(Record extracts begins)

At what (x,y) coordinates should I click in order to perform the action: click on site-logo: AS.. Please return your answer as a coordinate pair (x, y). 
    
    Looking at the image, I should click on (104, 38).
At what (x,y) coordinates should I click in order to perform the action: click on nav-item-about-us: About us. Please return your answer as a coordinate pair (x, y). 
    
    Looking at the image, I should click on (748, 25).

(Record extracts ends)
(Record extracts begins)

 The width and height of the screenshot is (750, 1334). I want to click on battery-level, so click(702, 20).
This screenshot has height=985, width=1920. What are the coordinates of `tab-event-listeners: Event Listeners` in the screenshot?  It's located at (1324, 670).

(Record extracts ends)

= Assignment =
Output as a JSON list of strings, one per line, the entries starting with the line that contains "on site-logo: AS.." and going on through the line that contains "Looking at the image, I should click on (748, 25).", leaving out blank lines.

= Expected output =
[
  "At what (x,y) coordinates should I click in order to perform the action: click on site-logo: AS.. Please return your answer as a coordinate pair (x, y). ",
  "    Looking at the image, I should click on (104, 38).",
  "At what (x,y) coordinates should I click in order to perform the action: click on nav-item-about-us: About us. Please return your answer as a coordinate pair (x, y). ",
  "    Looking at the image, I should click on (748, 25)."
]